What he doesn’t believe is that little Cain and Abel got to ride around on the dinosaurs who later died off because Noah didn’t put them on the Ark.

It might be a good moment to clarify the distinction between evangelical and fundamentalist Christianity, which are not the same thing even though the labels are often taken as synonymous. The evangelical Christian has had a transformative inner experience (Collins writes about how he “knelt in the dewy grass as the sun rose and surrendered to Jesus Christ”) and then communicates the message of the gospels to others. The fundamentalist regards the scriptures as literally and timelessly true. The Bible was dictated by God in plain terms requiring no interpretation at all, except in a very few places where He has laid the symbolism on so thick (beasts, crowns, horsemen with names like War and Famine, etc.) that nobody can miss it.

Someone can be both evangelical and fundamentalist, of course. Each perspective plunges a believer right into the absolute. But they are ultimately distinct. To put it one way, the evangelical stance is ethical (it defines a way of living) while the fundamentalist claim is not just about interpretation but about access to knowledge (which is certain, unchanging, and immediately available).

In that regard, it’s worth stressing two things about the case of Francis Collins. One is that, while being completely orthodox with respect to evangelical doctrine, he played an important role in one of the great advances in the history of human knowledge. And that was possible only because of the gap between the evangelical and fundamentalist perspectives. An advance such as the mapping of the human genome is only possible on the basis of previously developed knowledge -- of which evolution is a part, and so-called “creation science” is not.

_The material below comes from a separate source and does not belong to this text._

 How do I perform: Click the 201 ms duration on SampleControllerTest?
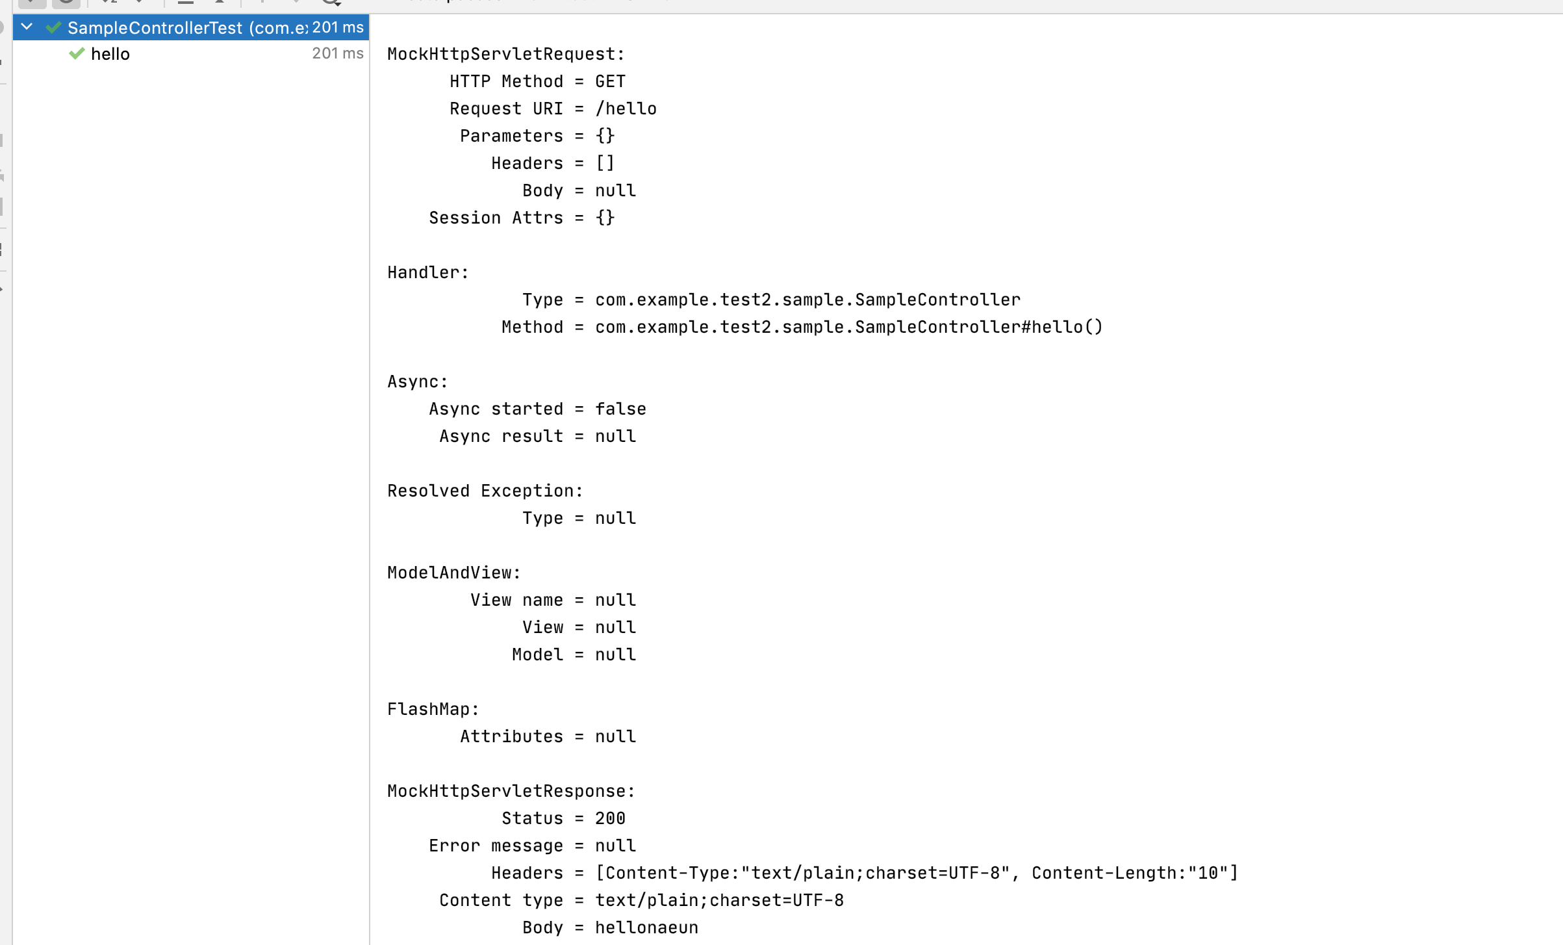click(337, 27)
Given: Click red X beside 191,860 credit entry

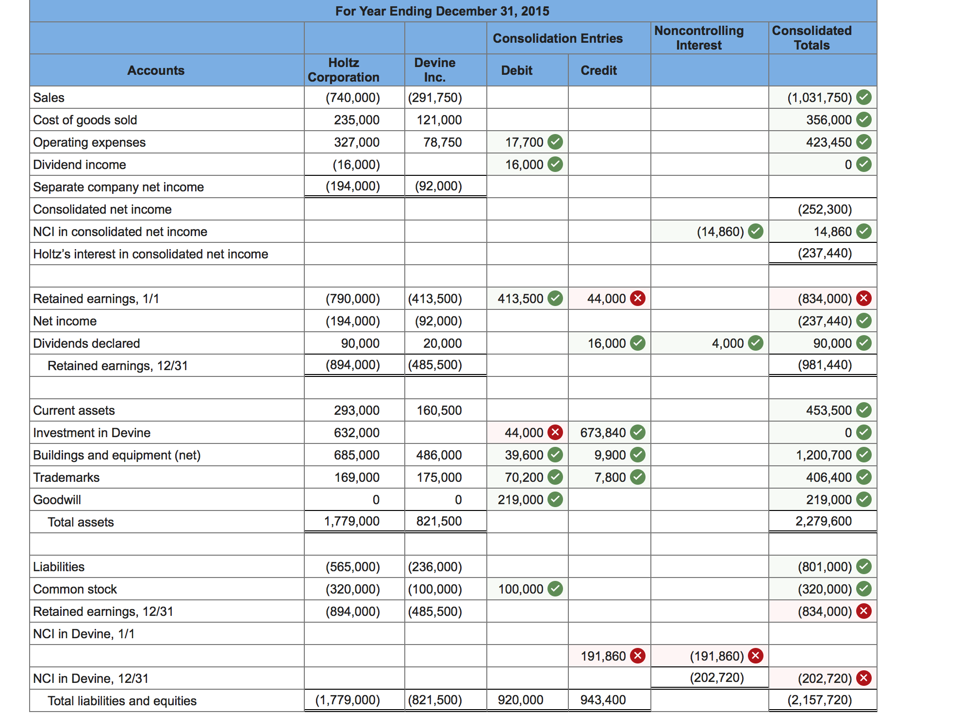Looking at the screenshot, I should 637,656.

Nor can it be. It produces no new information or analyses because its purpose is simply to confirm something already written down and taken as correct. As Stephens and Giberson write, the trend among creationists has been to move “away from a scientific emphasis that at least paid lip service to the importance of research, and toward the populist promotion of creationism in the absence of a scientific model."

The other striking issue in the matter of Francis Collins is how much authority his combination of scientific eminence and religious conviction give him within the evangelical world. Which is to say, not much. That he accepts evolution provokes the suspicion that he is under the devil’s influence. Bogus creationist “experts” criticize his work on specious grounds. People walk out on his talks in protest, and his worst hate mail comes from fellow believers.

Most of The Anointed is devoted to the forces within the evangelical world that marginalize believers like Collins who make significant intellectual contributions. Besides the publishing houses, summer camps, and Christian colleges, there are pseudoscientific institutes promoting the “young Earth theory,” televangelists naming universities after themselves, fundamentalist child-rearing experts who point out that if God didn’t want you to use a belt on a kid’s behind then He wouldn’t have put the extra fatty tissue back there….

These figures constitute “a loosely configured network of overlapping leaders,” write Stephens and Giberson, skilled at “finding themes around which to rally their followers, playing on common fears, identifying out-groups to demonize, and projecting confidence.” The result is a parallel cultural world, bigger than any religious denomination but regarding itself as deeply threatened.

At the same time, it is not homogenous: there are evangelicals who reject fundamentalism, find apocalyptic revenge fantasies distasteful, and don’t see any reason why God wouldn’t bless same-sex unions. The Anointed seems to be written for such readers -- to explain the history and internal dynamics of the evangelical subculture, perhaps as a step towards changing it. As a report on the parallel culture of evangelical Christianity, the book is well-researched and intelligently composed, yet somehow not that eye-opening, as such. What made it absorbing was a strain of self-confidence, as if the authors knew they were writing for other believers like themselves who were getting tired of seeing the desire for knowledge treated like a sin.